Über dieses Thema zu sprechen, wird für Washington und seine Partner schmerzhaft sein. Sie wollen die Ukraine wahrscheinlich nicht in der NATO sehen, aber ein solches Bekenntnis gegenüber Moskau ist für sie inakzeptabel. Darüber hinaus ist das Vertrauen zwischen Russland und den USA schwer belastet. Möglicherweise verdächtigen die Parteien einander mangelnde Verhandlungsbereitschaft und die Absicht, lediglich Informationen über den Dialog durchsickern zu lassen, um eine schnelle politische Wirkung zu erzielen.
Damit tritt der Konflikt in eine gefährliche Phase. Der Gegner erkennt, dass sich seine Situation verschlechtert und versucht möglicherweise, die Sackgasse durch eine scharfe Eskalation zu überwinden.
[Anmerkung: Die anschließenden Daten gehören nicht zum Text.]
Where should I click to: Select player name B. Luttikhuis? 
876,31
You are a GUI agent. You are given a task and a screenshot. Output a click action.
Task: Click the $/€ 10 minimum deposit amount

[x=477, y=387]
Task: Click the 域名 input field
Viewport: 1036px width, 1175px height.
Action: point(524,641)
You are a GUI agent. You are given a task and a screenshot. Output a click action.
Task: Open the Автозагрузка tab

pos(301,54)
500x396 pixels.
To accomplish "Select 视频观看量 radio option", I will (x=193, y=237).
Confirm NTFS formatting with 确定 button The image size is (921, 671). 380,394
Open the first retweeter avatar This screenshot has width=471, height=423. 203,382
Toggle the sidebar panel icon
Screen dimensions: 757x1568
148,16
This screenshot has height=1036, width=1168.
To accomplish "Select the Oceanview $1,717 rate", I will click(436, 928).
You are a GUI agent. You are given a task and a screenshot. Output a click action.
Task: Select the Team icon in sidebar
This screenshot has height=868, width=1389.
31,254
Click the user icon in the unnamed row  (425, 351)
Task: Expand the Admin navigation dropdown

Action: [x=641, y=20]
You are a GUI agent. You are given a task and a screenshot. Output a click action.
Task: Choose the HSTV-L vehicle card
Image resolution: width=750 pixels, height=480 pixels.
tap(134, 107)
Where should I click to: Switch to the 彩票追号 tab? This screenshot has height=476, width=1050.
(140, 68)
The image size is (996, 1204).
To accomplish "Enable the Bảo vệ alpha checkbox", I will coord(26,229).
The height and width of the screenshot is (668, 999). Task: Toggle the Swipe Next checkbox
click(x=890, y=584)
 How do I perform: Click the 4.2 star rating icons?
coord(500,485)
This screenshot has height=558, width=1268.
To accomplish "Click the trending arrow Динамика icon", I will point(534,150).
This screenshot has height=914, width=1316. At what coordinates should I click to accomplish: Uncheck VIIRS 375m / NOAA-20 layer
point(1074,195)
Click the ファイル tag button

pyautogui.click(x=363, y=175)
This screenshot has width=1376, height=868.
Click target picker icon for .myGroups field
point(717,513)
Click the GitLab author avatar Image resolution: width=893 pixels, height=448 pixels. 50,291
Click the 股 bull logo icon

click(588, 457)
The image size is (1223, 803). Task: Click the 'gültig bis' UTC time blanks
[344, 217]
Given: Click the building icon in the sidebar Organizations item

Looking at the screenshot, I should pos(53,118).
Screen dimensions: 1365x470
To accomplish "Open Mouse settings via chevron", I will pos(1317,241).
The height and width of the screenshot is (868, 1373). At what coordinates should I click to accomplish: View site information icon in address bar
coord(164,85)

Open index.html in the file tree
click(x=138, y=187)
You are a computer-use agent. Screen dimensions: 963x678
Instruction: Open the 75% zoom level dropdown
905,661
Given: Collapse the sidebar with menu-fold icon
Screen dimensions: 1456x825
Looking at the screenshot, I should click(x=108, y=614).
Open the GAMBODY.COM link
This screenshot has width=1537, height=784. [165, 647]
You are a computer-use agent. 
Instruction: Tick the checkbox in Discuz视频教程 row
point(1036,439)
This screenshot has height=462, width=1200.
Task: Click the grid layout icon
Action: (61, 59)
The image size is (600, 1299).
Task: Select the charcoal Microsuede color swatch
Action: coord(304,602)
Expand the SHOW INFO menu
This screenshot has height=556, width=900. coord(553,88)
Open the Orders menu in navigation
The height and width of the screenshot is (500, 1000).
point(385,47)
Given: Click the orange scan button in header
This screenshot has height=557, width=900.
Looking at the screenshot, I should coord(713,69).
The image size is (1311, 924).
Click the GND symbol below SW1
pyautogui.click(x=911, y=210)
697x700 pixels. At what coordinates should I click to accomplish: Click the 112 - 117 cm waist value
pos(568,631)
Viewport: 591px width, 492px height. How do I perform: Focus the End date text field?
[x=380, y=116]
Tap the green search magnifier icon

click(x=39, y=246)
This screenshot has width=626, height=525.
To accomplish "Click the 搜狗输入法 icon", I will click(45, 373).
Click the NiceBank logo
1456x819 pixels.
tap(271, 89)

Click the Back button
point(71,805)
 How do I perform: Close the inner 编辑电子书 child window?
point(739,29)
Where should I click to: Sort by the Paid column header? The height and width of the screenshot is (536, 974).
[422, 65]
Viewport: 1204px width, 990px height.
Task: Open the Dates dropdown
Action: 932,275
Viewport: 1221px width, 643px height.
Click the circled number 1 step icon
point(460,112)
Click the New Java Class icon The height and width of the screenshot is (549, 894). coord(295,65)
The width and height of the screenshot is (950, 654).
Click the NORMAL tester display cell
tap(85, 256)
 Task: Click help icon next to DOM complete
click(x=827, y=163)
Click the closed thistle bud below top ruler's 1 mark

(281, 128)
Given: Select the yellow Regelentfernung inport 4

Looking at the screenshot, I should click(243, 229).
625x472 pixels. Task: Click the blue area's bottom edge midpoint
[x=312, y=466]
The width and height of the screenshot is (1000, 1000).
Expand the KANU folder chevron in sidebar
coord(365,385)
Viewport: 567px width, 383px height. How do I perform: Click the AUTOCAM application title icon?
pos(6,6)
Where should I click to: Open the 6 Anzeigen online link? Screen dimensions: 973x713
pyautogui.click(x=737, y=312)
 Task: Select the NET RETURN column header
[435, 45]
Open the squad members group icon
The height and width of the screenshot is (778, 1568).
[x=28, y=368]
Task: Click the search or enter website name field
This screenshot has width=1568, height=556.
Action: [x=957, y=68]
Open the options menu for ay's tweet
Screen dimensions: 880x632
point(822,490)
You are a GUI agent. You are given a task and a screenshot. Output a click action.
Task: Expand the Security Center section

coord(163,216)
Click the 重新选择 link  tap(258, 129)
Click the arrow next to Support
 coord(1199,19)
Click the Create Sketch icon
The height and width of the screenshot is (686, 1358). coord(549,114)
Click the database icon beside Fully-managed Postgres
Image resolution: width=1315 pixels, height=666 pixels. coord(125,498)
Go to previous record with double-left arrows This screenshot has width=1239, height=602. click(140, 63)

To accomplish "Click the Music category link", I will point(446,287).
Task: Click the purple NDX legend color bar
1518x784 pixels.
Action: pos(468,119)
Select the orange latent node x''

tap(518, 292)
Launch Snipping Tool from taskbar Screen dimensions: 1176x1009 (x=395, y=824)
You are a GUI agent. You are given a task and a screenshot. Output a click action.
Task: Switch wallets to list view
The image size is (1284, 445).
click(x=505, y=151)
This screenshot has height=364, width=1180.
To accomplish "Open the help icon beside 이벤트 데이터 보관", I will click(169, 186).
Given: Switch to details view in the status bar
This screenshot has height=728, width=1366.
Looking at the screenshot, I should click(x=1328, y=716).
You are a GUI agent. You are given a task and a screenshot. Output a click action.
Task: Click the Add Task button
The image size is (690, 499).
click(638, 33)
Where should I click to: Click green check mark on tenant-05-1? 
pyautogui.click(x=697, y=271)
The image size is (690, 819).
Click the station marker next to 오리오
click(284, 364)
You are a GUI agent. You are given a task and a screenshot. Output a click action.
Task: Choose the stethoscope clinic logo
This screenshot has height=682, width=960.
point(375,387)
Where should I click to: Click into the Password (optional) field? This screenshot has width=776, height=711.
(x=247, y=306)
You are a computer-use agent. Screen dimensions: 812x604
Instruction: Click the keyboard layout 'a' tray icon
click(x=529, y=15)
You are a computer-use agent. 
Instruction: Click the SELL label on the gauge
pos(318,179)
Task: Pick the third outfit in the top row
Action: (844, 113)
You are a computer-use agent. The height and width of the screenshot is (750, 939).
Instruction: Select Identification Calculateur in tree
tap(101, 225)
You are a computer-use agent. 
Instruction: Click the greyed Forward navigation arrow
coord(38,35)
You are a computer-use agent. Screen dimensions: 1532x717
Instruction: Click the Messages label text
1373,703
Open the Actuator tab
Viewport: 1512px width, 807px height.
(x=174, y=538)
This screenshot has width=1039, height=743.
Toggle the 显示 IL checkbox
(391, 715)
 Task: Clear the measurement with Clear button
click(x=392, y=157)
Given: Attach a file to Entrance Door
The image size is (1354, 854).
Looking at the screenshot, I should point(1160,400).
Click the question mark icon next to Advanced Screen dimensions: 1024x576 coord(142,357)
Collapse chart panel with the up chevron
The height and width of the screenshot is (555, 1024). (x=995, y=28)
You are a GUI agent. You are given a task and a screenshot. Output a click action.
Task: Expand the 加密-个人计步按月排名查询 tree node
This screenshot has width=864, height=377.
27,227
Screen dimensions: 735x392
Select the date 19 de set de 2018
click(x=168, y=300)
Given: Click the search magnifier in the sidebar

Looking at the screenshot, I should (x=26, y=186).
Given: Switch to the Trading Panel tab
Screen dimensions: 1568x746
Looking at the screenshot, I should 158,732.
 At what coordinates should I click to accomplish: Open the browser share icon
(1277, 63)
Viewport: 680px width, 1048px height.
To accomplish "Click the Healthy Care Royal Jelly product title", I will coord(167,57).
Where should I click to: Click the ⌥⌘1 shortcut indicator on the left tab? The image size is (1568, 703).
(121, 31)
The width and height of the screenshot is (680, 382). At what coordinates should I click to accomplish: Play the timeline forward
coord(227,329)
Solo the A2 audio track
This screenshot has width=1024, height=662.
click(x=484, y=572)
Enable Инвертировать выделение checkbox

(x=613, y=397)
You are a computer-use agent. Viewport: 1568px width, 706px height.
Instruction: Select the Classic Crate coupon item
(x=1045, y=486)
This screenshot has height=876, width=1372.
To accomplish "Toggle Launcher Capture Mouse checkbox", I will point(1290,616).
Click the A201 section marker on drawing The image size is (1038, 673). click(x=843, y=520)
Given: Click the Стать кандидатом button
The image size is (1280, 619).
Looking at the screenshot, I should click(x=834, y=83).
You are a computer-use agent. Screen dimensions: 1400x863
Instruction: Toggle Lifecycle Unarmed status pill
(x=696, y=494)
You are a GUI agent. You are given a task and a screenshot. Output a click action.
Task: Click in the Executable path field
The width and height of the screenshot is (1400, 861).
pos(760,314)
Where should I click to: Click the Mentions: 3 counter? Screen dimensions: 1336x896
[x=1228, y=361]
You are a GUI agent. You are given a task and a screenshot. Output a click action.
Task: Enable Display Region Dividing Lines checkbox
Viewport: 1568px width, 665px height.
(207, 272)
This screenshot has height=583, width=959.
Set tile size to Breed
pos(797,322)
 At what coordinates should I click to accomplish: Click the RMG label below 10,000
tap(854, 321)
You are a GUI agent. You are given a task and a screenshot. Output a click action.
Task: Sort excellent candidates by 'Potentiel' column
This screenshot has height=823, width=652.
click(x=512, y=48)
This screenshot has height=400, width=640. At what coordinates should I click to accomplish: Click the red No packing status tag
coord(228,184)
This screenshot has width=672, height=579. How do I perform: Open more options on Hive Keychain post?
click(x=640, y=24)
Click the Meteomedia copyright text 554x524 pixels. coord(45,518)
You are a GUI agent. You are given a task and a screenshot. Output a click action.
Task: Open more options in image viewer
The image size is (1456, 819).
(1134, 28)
Wir sehen bereits immer mehr Angriffsversuche auf russisches Territorium innerhalb der Grenzen vom Februar 2022. In diesem Zusammenhang ist auch der Transfer neuer Raketensysteme in die Ukraine zu sehen.
Die subversiven und terroristischen Aktivitäten nehmen einen gefährlichen Charakter an. Der jüngste erfolglose Versuch des ukrainischen Geheimdienstes, eine Massenvergiftung von Absolventen und Lehrern der Luftfahrschule im russischen Armawir zu organisieren, ist ein Zeichen dafür, dass die ukrainischen Geheimdienste sich auf die Organisation massiver Terroranschläge zubewegen, wie es während der Zeit der Kriege im Nordkaukasus üblich war.
Eine drastische Veränderung des Kräfteverhältnisses auf dem Schlachtfeld zugunsten Russlands könnte auch dazu führen, dass einige NATO-Staaten Truppen auf ukrainisches Territorium entsenden, was Russland und die USA an den Rand einer Nuklearkrise bringen könnte. Sowohl für Moskau als auch für Washington steht zu viel auf dem Spiel, sodass sich dies als beispiellos gefährlich erweisen würde.
Eine solche Krise kann nur vermieden werden, wenn die Hauptkonfliktparteien einen Dialog beginnen, der die objektiv vorherrschenden Verhältnisse berücksichtigt.
Aus dem Englischen.
Wassili Kaschin ist Doktor der Politikwissenschaften, Direktor des Zentrums für umfassende europäische und internationale Studien.